§ Input for this task:
== == ==

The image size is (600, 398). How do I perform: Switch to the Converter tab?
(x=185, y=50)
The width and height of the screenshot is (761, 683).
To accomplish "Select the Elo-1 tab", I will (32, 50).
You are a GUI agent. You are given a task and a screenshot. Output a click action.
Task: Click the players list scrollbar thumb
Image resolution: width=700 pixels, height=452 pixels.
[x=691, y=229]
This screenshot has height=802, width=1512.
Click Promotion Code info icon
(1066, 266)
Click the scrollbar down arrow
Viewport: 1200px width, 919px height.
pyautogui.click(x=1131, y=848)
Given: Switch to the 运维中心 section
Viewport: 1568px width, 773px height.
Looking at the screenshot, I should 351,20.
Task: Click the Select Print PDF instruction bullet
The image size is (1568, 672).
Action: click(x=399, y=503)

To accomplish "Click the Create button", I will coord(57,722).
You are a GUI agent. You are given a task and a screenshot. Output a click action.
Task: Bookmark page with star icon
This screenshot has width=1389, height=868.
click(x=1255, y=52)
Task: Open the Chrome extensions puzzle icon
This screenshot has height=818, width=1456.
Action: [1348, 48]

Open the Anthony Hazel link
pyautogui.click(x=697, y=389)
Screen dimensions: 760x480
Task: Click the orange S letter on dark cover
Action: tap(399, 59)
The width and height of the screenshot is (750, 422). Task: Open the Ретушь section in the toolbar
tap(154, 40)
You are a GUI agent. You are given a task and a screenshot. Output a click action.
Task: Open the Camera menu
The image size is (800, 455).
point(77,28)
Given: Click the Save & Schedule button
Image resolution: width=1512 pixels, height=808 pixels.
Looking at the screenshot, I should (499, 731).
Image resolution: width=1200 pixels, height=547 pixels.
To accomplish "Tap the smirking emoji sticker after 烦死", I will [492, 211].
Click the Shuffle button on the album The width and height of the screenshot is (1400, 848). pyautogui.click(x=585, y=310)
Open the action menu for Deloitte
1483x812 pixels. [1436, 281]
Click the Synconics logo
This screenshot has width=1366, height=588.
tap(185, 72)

== == ==

§ What you are asked to do: Reproduce all of the material above verbatim, line for line.

§ Solved problem:
The image size is (600, 398). How do I perform: Switch to the Converter tab?
(x=185, y=50)
The width and height of the screenshot is (761, 683).
To accomplish "Select the Elo-1 tab", I will (32, 50).
You are a GUI agent. You are given a task and a screenshot. Output a click action.
Task: Click the players list scrollbar thumb
Image resolution: width=700 pixels, height=452 pixels.
[x=691, y=229]
This screenshot has height=802, width=1512.
Click Promotion Code info icon
(1066, 266)
Click the scrollbar down arrow
Viewport: 1200px width, 919px height.
pyautogui.click(x=1131, y=848)
Given: Switch to the 运维中心 section
Viewport: 1568px width, 773px height.
Looking at the screenshot, I should 351,20.
Task: Click the Select Print PDF instruction bullet
The image size is (1568, 672).
Action: click(x=399, y=503)

To accomplish "Click the Create button", I will coord(57,722).
You are a GUI agent. You are given a task and a screenshot. Output a click action.
Task: Bookmark page with star icon
This screenshot has width=1389, height=868.
click(x=1255, y=52)
Task: Open the Chrome extensions puzzle icon
This screenshot has height=818, width=1456.
Action: [1348, 48]

Open the Anthony Hazel link
pyautogui.click(x=697, y=389)
Screen dimensions: 760x480
Task: Click the orange S letter on dark cover
Action: tap(399, 59)
The width and height of the screenshot is (750, 422). Task: Open the Ретушь section in the toolbar
tap(154, 40)
You are a GUI agent. You are given a task and a screenshot. Output a click action.
Task: Open the Camera menu
The image size is (800, 455).
point(77,28)
Given: Click the Save & Schedule button
Image resolution: width=1512 pixels, height=808 pixels.
Looking at the screenshot, I should (499, 731).
Image resolution: width=1200 pixels, height=547 pixels.
To accomplish "Tap the smirking emoji sticker after 烦死", I will [492, 211].
Click the Shuffle button on the album The width and height of the screenshot is (1400, 848). pyautogui.click(x=585, y=310)
Open the action menu for Deloitte
1483x812 pixels. [1436, 281]
Click the Synconics logo
This screenshot has width=1366, height=588.
tap(185, 72)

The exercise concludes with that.